Click on the Sharing tab in the Apollo right panel.
The following screenshots mention
E. coli K12
, but it works exactly the same for our eukaryote organismMucor mucedo
.
You should see a screen like this:
It means that you are currently not in any group, and that, as its creator, you have the right to share access to one organism: Mucor mucedo
.
Click on the Group management tab
Click on the New button
Give a name to your new group, and then click on the Create group button
Now you should see a screen like this:
Let’s add a colleague to our newly created group.
Click on the Group members tab
Click on the Add user button
Enter the email address of a user you want to work with (the one used to register on the same Galaxy server)
Click on the Add user button
And now allow the user group to access our Mucor mucedo
organism.
Click on the Organisms tab (if not already selected)
Click on the + button next to the
Mucor mucedo
organismConfirm that you want to give access
Now the other user should be able to access your organism, and make any modifications to the annotation (creating genes, structural changes, functional annotation, …). In each gene history, Apollo keeps track of which user performed which operation, so you will always be able to know who did what on the annotation, and blame or credit them. Of course, using the same Sharing tab, you can stop at any time sharing an organism to a whole group or a specific users in a few clicks.

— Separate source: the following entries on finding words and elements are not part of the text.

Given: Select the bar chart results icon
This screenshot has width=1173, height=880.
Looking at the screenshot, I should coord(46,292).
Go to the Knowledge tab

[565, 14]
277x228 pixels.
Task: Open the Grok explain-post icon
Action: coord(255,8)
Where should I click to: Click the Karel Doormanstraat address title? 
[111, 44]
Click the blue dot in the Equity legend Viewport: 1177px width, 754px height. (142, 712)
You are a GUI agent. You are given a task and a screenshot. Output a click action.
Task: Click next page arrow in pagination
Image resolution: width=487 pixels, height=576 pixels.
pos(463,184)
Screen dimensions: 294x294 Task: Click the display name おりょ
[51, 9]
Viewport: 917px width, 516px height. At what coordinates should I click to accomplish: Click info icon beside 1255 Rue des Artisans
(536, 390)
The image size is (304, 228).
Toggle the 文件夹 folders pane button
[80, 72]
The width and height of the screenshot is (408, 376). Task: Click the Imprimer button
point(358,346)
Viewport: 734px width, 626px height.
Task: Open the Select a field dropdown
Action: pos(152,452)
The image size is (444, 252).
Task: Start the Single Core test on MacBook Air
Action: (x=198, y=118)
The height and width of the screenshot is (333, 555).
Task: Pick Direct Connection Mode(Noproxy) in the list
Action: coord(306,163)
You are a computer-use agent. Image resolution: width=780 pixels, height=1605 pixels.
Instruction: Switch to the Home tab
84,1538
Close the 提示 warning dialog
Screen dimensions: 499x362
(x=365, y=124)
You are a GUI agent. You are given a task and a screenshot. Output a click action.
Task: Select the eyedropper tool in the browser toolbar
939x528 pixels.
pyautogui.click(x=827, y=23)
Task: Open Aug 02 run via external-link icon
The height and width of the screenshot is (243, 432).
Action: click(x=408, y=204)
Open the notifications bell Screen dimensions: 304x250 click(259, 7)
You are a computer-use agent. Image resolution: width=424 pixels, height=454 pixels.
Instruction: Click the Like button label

It is of course possible to export all your annotation from Apollo in standard formats, directly from its interface (Ref Sequence
tab), or from Galaxy. If you create your own organism in Apollo, you can choose to make it open to the public, or to restrict it to only your collaborators.
Click on Create your own organism at the beginning to learn more.
Conclusion
Congratulations, you finished this tutorial! By using Apollo and JBrowse, you learned how to manually refine predicted annotations and export them to Galaxy for future analyses. You also learn how to give access to your project at any other researcher, making it a real collaborative solution. Although you use a pre-created organism, remember that you can use Galaxy to add your own organism to Apollo, and give access to your project at any other researcher, making it a real collaborative solution.
A similar tutorial for prokaryote genomes exists, using different types of evidence tracks, feel free to have a look at it to learn more.
When refinement is sufficient an updated or new version of the annotation may be exported as GFF3 as well as published as a new JBrowse directory for inspection.
What’s next?
After generating your refined annotation, you’ll want to merge it back into the official gene sets. A future tutorial will show you how to do it within Galaxy.
If a de novo set, you can export it as GFF3 and load it into a tool like Tripal to provide visualization.